After nearly a year in orbit above the Earth on the International Space Station, astronaut Scott Kelly experienced extensive physiological changes, according to a study published today (April 11) in Science. Among them: gene expression, telomere length, cognitive performance, microbiome composition, retina thickness, and metabolite production.
For the most part, the alterations reversed within six months of Kelly coming back to Earth. “I think it’s reassuring to know that when you come back things will largely be back to the same,” coauthor Michael Synder, the director of the Stanford Center for Genomics and Personalized Medicine, said at a press conference, according to Gizmodo.
However, a number of changes remained. Among the genes with altered activity, 9 percent remained abnormal. Kelly also experienced lengthened telomeres while in space, which shrunk quickly once he came back to Earth, but some telomeres overshot...
It’s unclear what significance these lasting effects will have on the astronaut.
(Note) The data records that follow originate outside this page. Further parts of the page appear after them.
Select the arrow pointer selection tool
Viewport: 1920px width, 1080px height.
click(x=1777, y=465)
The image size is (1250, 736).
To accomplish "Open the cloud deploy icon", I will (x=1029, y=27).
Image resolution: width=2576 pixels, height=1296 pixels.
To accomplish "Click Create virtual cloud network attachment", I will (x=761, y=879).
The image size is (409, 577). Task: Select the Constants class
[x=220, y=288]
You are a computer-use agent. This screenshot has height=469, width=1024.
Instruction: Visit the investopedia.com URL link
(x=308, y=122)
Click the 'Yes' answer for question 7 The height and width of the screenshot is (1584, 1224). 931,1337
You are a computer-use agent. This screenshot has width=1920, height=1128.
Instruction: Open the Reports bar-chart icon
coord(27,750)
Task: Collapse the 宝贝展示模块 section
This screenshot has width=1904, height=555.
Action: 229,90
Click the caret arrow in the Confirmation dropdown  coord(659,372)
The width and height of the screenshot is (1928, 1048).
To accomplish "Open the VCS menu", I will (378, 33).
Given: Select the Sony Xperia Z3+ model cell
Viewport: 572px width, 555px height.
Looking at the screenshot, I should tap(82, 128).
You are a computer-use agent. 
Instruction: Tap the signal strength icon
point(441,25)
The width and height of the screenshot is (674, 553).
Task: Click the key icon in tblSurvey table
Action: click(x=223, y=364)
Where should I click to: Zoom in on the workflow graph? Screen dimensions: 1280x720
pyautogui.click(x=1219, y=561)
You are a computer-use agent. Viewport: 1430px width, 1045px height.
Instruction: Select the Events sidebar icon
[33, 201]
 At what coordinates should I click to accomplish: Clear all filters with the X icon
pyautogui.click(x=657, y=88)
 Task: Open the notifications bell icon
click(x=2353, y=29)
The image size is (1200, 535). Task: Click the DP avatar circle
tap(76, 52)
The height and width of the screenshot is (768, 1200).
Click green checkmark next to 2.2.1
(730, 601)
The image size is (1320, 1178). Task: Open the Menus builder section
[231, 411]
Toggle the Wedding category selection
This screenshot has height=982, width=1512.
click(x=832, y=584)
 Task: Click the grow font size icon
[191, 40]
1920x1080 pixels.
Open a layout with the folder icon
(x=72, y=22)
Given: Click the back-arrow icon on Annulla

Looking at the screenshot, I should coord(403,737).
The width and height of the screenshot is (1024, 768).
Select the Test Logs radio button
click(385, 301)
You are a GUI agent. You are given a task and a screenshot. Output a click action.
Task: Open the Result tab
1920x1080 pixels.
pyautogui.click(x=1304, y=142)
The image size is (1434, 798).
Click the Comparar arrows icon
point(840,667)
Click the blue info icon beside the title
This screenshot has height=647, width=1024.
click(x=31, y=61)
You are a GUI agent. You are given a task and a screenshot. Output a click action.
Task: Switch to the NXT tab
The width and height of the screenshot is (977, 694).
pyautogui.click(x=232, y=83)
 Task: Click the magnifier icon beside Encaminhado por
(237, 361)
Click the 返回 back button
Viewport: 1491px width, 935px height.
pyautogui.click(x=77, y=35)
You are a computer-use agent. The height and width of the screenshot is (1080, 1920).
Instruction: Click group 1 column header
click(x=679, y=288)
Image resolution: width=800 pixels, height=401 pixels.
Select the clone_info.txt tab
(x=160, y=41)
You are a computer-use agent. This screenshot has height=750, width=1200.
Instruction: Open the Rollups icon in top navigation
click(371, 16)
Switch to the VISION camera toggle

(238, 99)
More troubling are the cognitive effects observed in the study. “He got slower and less accurate on virtually all of the tests,” coauthor Mathias Basner of the University of Pennsylvania tells The New York Times.
It’s also impossible to say whether Kelly’s time in space is responsible for the changes documented in the study. For instance, Kelly had a demanding public-appearance schedule once he ended his flight and “basically retired the moment he hit the ground, and so perhaps he just wasn’t as motivated any longer,” possibly accounting for the lower mental performance, Basner says to the Times.
On the other hand, there are some clues that space might be responsible for certain physiological insults. The researchers compared data collected from Scott Kelly to his twin brother Mark, who was Earthbound during the study. Before the space flight, the brothers had similar levels of a particular type of DNA damage; afterward, Scott ended up with more. “You really have to worry about the risk of cancer and things like that that are going to be associated with these kinds of mutations,” Dan Arking, a professor at Johns Hopkins Medicine who was not part of the study tells The Verge.